In his first major show The Way Home at the Bihar Museum in Patna, contemporary artist Subodh Gupta gathers sculptures and paintings linking him with his roots and memories that have defined his long career. The exhibition, which opens to the public on November 10, and runs up to February 15, has 20 sculptures and a select group of paintings from 2003 to 2024. Gupta, whose works have found home at well-known museums around the world, making him one of the most influential Indian artists today, deals with the personal to comment on the overarching reality and pays tributes to the migrant workers from Bihar for their seldom-acknowledged contributions to nation-building. In an email interview with FE, Gupta, who dedicates the exhibition to his mother, talks about the significance of the show in his home state, inspiration from his roots and his international collaborations. Edited excerpts:
Is The Way Home your most personal exhibition yet? Why did it take such a long time for a major exhibition in your home state?
It feels incredible to be exhibiting in Patna, my hometown, after so many years; so this is truly a special moment. The Way Home represents my connection to my country as well as my birthplace and the show is a coming home of sorts and going back to the roots of it all. College, family, the railways. So much of my work over the years have been returning here. I always believe that things happen when they are supposed to happen and this museum was only built nine years ago. There aren’t really many places large enough for a show of this scale. The Bihar museum that I’m showing in is by far the most beautiful and incredible contemporary public building built in the past 50 years in India.
The idea of home has been the essence of your artistic practice. How would you distinguish between home and your own roots?
My upbringing has played a significant role in my work. I came from a large middle-class family that lived close to each other, so day-to-day life in a small railway town was familiar and warm. This is where I am from and these are my roots. When I began working as an artist, my observations and deep connection to my surroundings naturally became the foundation of my work and over the years I have built on that language. Essentially however, I return to the humble object because that’s what I know and am familiar with.
The Way Home is your first major exhibition after you faced personal and professional setbacks a few years ago that eventually ended in a court verdict in your favour. What has been the impact of the setbacks on you personally and has the new show been a therapeutic experience?
Life has taught me a lot; family is your absolute strength and anchor, true friends keep you grounded and my art kept and continues to keep me going through thick and thin, like a soul companion. Painting became the space for me to speak. This show takes me home to my mother’s home state. I dedicate this show to her memory.
What are the memories from growing up that are at the core of creativity in works like Door and Gehri Neend and the other new works of the exhibition?
Doors are continuously opening and closing. They signify possibilities, dreams and also endings. This is a central work in the show for me because it says so much. Gehri Neend is about the sleep of dreams, when you enter another world that is not your human one. It’s the sleep of death that has been written about, from greats like (William) Shakespeare to (John) Keats. ‘Can death be sleep, when life is but a dream,’ to quote Keats. Kabir Das also spoke about sleep as death; in the first line of a doha, he says that sleep is an indication of death, where he was really talking about our unawareness in our living life. I felt that resonance growing up in a family where there was a lot of tragedy.

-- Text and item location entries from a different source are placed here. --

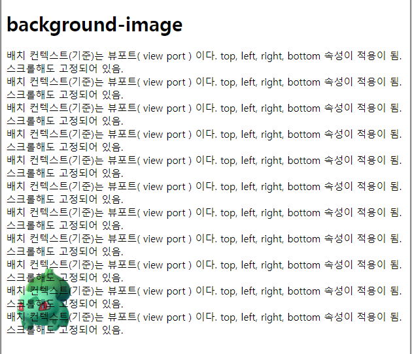This screenshot has height=354, width=412.
Task: Click the word "image" in the heading
Action: pos(154,25)
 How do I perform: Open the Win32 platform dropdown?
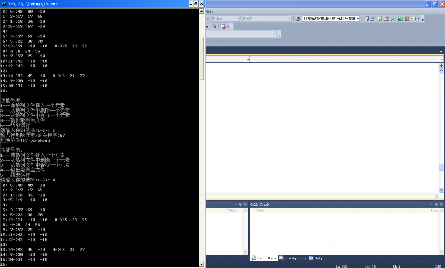click(290, 19)
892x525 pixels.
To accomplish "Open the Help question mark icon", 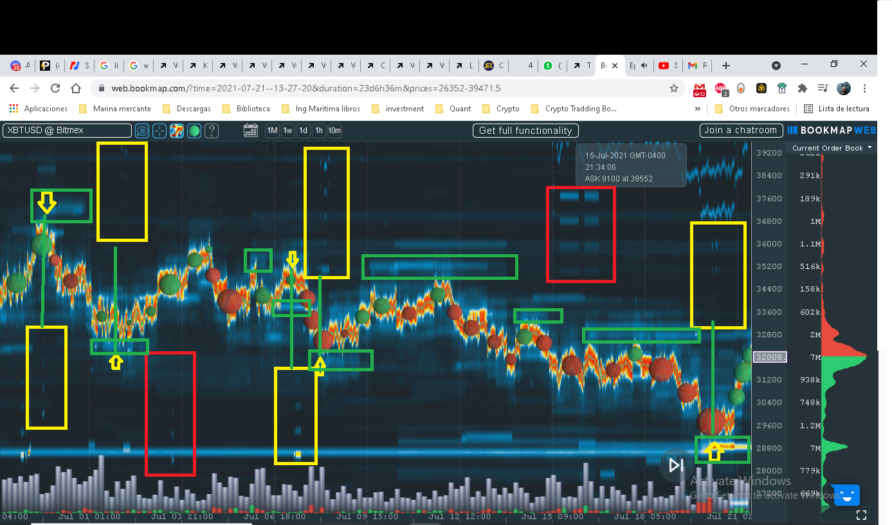I will coord(210,130).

How do you relate your artistic expression to what many consider a New India today?
Growing up in Bihar has kept me grounded, and I love that reality. However, when you look at our nation, the middle-class experience is not so different across the country—our behaviour is similar. Yet the social and economic change has been rapid. I feel my work, my career, has grown in the same way, very quickly at first but now evolving with time. Yet all the while staying rooted in the shared experiences of us as witnesses of the rapid growth of India. Politics has become much more contested and polarised and those contradictions always show up in the work as metaphors. In the work Tasveer, for example, I have placed used old chappals and shoes on the thali as a symbol of our workers from Bihar.
How has The Way Home transformed you as an artist? Would there be more shows and even a studio in Bihar in the future?
I can’t say yet really; but if there are places to make exhibitions across India, nothing would give me greater pleasure than sharing my work with the people here, whether in Bihar or elsewhere. As to having a studio here… that could be a beautiful idea; there are parts of the countryside in Bihar that are so beautiful, replete with mango orchards and vast landscapes.
Lebanese collaborating artists Joana Hadjithomas and Khalil Joreige, who were Venice Biennale participating artists, whom I met earlier this month talked of their keenness to collaborate with you in the future. What are your plans for such international collaborations?
I have made many international collaborations over the years and it always depends upon the ideas and the relationship you develop with other artists. In 2010, I collaborated with Ballet Preljocaj for the Bolshoi Theatre in Moscow, where I designed the sets and costumes over two years. Collaborations can be great, and one learns a lot from them.